Per offrire alle organizzazioni italiane informazioni utili e best practice sugli interventi DE&I, la nostra tribe Inclusion intervista ogni mese responsabili di grandi aziende che operano in Italia nell’area Diversity, Equity e Inclusion. Oggi abbiamo il piacere di parlare con Francesco Rodighiero, Presidente di Design For All Italia, co-founder dell’Associazione Hackability e vincitore di prestigiosi riconoscimenti, tra cui IF Design Award, Designpreis e Adi Index.
Che cos’è il Design for All? Che obiettivi si pone?
Design for All è il design per la diversità umana e le pari opportunità.
Spesso il design tradizionale progetta per un’astrazione: l’uomo standard. Così facendo penalizza le persone reali, con le loro diversificate abilità, competenze, desideri e aspirazioni.
Design for All Italia promuove una progettazione per l’individuo reale, inclusiva e olistica, che valorizza le specificità di ognuno, coinvolgendo la diversità umana nel processo progettuale.
L’obiettivo massimo è quello più generale del design: migliorare la qualità della vita delle persone attraverso sistemi, tecnologie, interfacce e tutto ciò che è utilizzato dall’uomo.

- DATI DISPONIBILI
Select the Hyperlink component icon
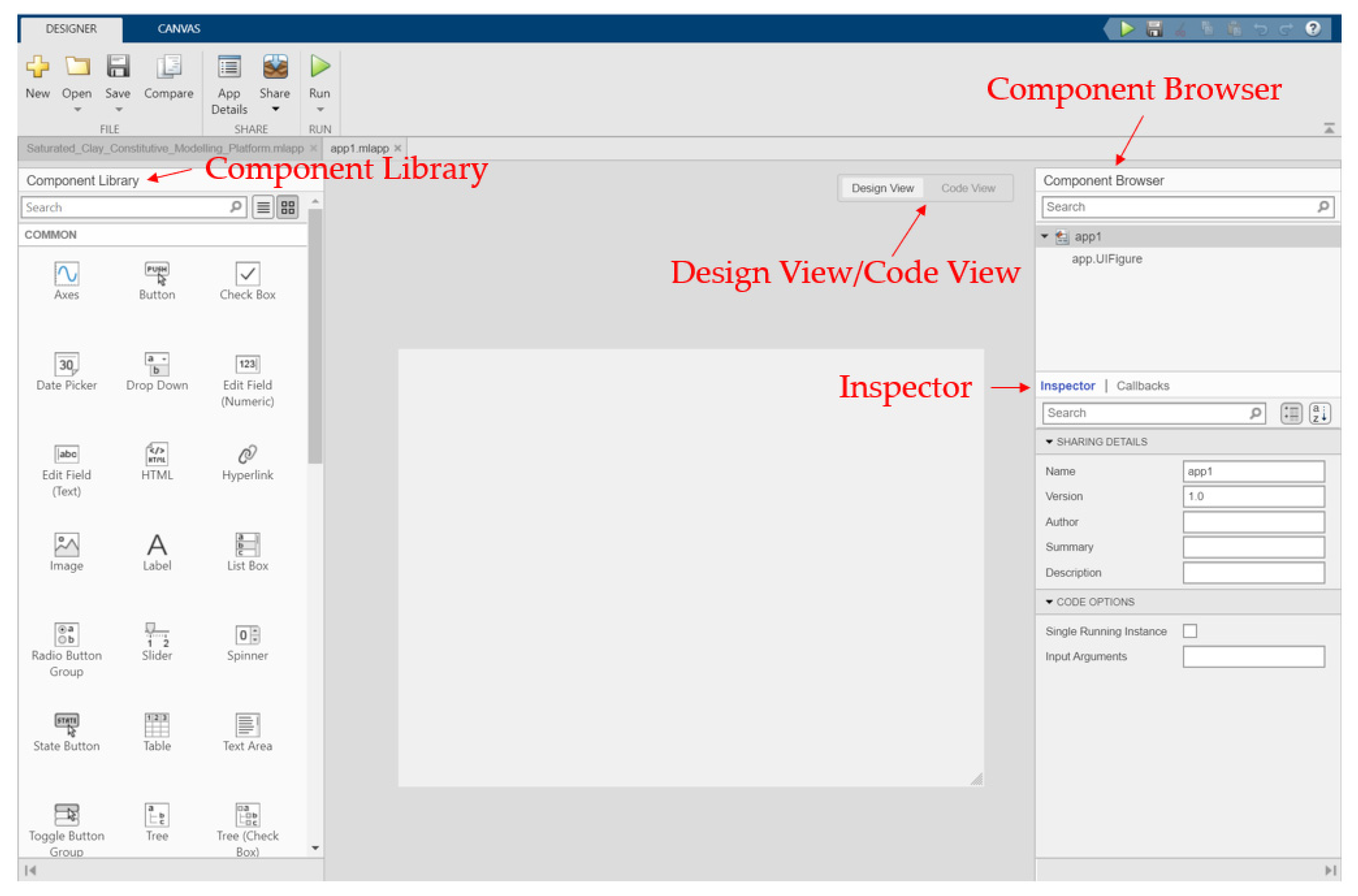pos(247,455)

- COMPITO DA SVOLGERE
Duplica integralmente il testo sul Design for All, senza alcuna modifica. Come unica fonte vale il testo, non le righe.

- RISULTATO FINALE
Per offrire alle organizzazioni italiane informazioni utili e best practice sugli interventi DE&I, la nostra tribe Inclusion intervista ogni mese responsabili di grandi aziende che operano in Italia nell’area Diversity, Equity e Inclusion. Oggi abbiamo il piacere di parlare con Francesco Rodighiero, Presidente di Design For All Italia, co-founder dell’Associazione Hackability e vincitore di prestigiosi riconoscimenti, tra cui IF Design Award, Designpreis e Adi Index.
Che cos’è il Design for All? Che obiettivi si pone?
Design for All è il design per la diversità umana e le pari opportunità.
Spesso il design tradizionale progetta per un’astrazione: l’uomo standard. Così facendo penalizza le persone reali, con le loro diversificate abilità, competenze, desideri e aspirazioni.
Design for All Italia promuove una progettazione per l’individuo reale, inclusiva e olistica, che valorizza le specificità di ognuno, coinvolgendo la diversità umana nel processo progettuale.
L’obiettivo massimo è quello più generale del design: migliorare la qualità della vita delle persone attraverso sistemi, tecnologie, interfacce e tutto ciò che è utilizzato dall’uomo.